1955: Erste Teilnahme an einem Eidgenössischen Jodlerfest in Fribourg.
1956: Erste Gesangsprobe mit dem neuen Dirigenten Kurt Süss.
1957: Zur ersten Abendunterhaltung im Gemeindehaussaal Freienstein haben sich die Frauen die ersten Zürcherunterländer Werktagstrachten genäht.
1959: An der GV vom 14. März wird beschlossen, den Beinamen «Heimatklang» wegzulassen und als Frauendoppelquartett Embrach aufzutreten.
1960: Erstes Ausland-Engagement in Pfullingen im Neckartal.
1962: Unter strenger Kritik singt das Chörli im Radiostudio Zürich sechs Lieder.
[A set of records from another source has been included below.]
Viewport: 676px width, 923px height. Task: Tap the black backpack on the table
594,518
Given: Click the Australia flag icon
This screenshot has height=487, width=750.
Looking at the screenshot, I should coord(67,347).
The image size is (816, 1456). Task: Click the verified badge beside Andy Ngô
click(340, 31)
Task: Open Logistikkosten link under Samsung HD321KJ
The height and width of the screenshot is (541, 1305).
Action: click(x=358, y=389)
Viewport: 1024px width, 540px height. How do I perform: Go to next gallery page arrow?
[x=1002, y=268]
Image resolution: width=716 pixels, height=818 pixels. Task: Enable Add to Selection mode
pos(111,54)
Zwei davon werden aufgenommen.
1965: Am 18. April dürfen die Embracher Jodelfrauen in der Live-Sendung «Für Stadt und Land» mit drei Liedern vor die Kamera treten.
1966: Am 19. Februar wird die erste Abendunterhaltung im neuen Gemeindehaussaal in Embrach durchgeführt.
1972: Teilnahme mit zwei Liedern an der Direktübertragung «Kafi-Chränzli» von Radio Zürich in Embrach.
1976: 25-jähriges Bestehen des Frauen-Jodeldoppelquartetts. Höhepunkt ist ein zum Anlass stattfindendes Jodelkonzert im Gemeindesaal mit der Jodelvereinigung Zürcher Unterland (damals 9 Jodlerklubs) und der Alphorn- und Fahnenschwinger-Vereinigung.
1979: Die 25-jährige Mitgliedschaft im NOSJV wird gefeiert.
1980: Auftritt im Radiostudio Zürich für eine volkstümliche Sendung.
1981: Jodlerfest in Burgdorf mit Fernsehaufnahme des Wettliedes.
2001: Mit einem grossen Fest wird das 50-Jahr-Jubiläum gefeiert.
2007: Die Frauen nähen ihre neuen Trachtenschürzen.
2011: Auch der 60. Geburtstag ist Anlass zu einem Fest in Embrach.
2014: Als erstes männliches Mitglied wird Luciano Stampa als Begleitung am Kontrabass aufgenommen.